I've just been sorting through and cleaning up my files from my last book which thankfully did get published - I noticed that the nicest rejections (is there such a thing?) came from publishers and the rude/short/weird ones from agents:

3 examples - bearing in mind I followed their submission procedures perfectly, submitting synopsis/sample chapters/covering letter/email - In return this was ALL they said in emails back to me, no acknowlegement, no dear etc etc - nothing just what I've typed below:-

1. Nearly but no banana

Which was quite nice but made me want to change my name to bubbles.

2. Nope

Which wasn't nice at all.

3. Oh dear.

The last one was probably the worst and almost made me want to give up. Something that I'd spent SO long working on could illicit such a reaction from anyone, let alone a literary agent was really disheartening. That's when you need a really thick skin!


  • I got one for a short story which was written as though it was a 'Dear John' with stuff like 'it's not you it's us - we don't want your story'. Guessing it was supposed to be funny, but it really wasn't.

    Other than that they've all been fairly polite. Some are form letters addressed to 'dear writer' or whatever, but that's understandable with markets which get hundreds of subs a week.

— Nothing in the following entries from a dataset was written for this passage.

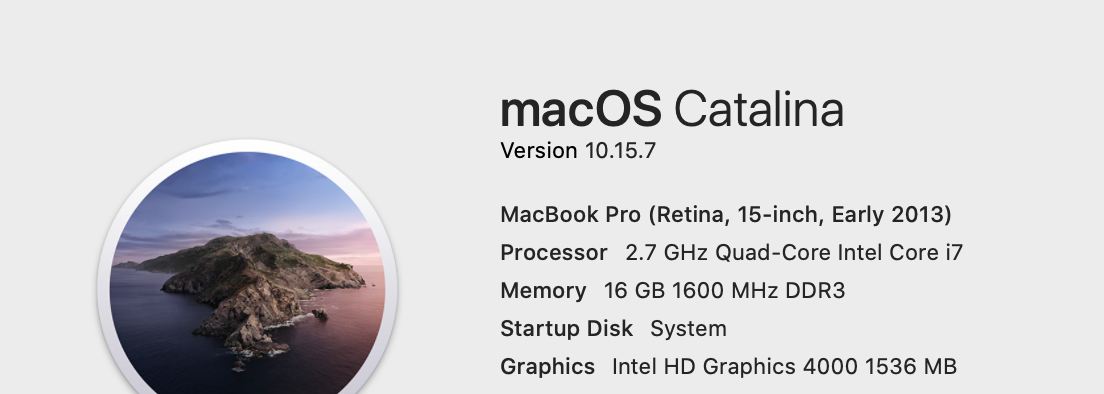Select the Intel HD Graphics 4000 text
Image resolution: width=1104 pixels, height=394 pixels.
(734, 367)
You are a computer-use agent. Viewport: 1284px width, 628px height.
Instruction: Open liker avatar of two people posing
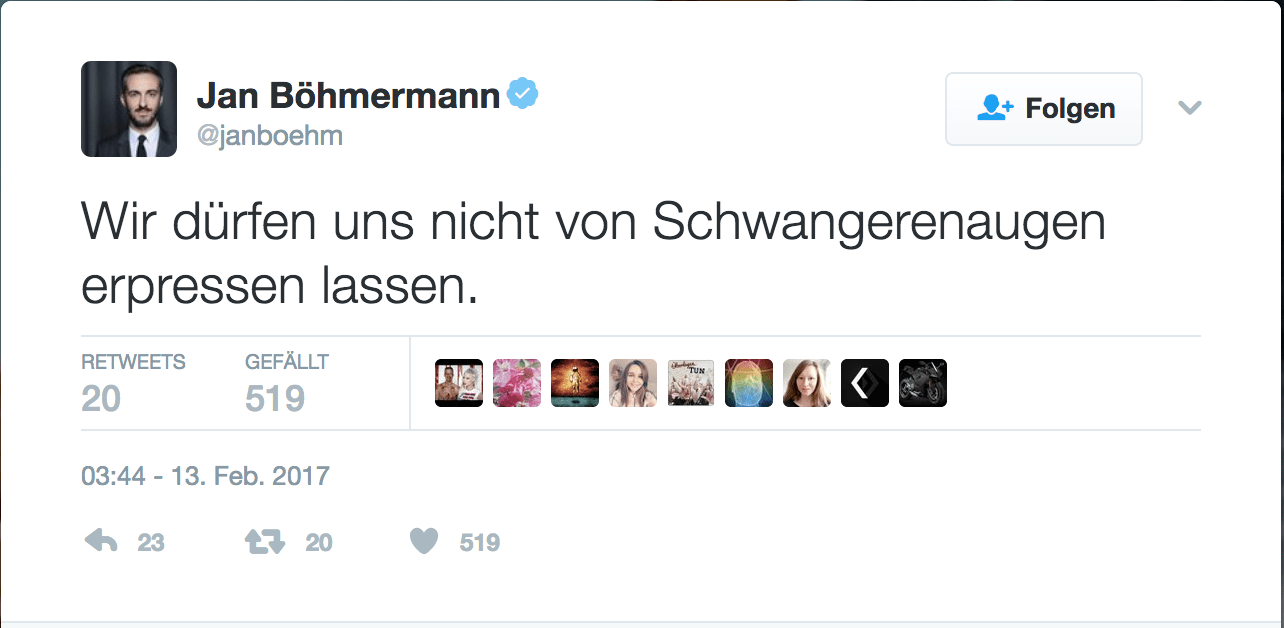[459, 383]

    Your No 3 is just horrible.
  • datco, looking on the bright side, at least you can say that you got personal replies rather than the standardised anonymous bumph.
  • I got one that said 'we didn't see the point of it' and another that described the MC as 'a bit weird'.
  • edited July 2014
    not one for us too much information.
  • Wow, that third was horrid! I think I've been lucky on the whole. There was one that upset me but only because it was a form letter, the rest have been helpful and positive.

    I think it does get better. I think you grow a skin layer and begin to stop thinking about it and just get on with other stuff.

    Maybe poetry is easier as you do get instances in between where you do get a poem bought, so you know you are't completely off the ball or useless.

    HA, 'too much information'? What a strange thing to say!

  • I think it does get better. I think you grow a skin layer and begin to stop thinking about it and just get on with other stuff.
    It has for me. I write short stories for magazines so I send out a lot of work and that means getting rejections on a regular basis. Obviously I don't like having work rejected, but I know that as I'm involved in a very competitive market this is inevitable.

    I like to have lots of work out. That means that even as I read a rejection I know the next post or email could bring better news. Of course that's harder to do if you write books.

  • The most cutting was, 'Mr X has rejected your book as it's not good enough.' Couldn't they have lied and said it wasn't right for their list???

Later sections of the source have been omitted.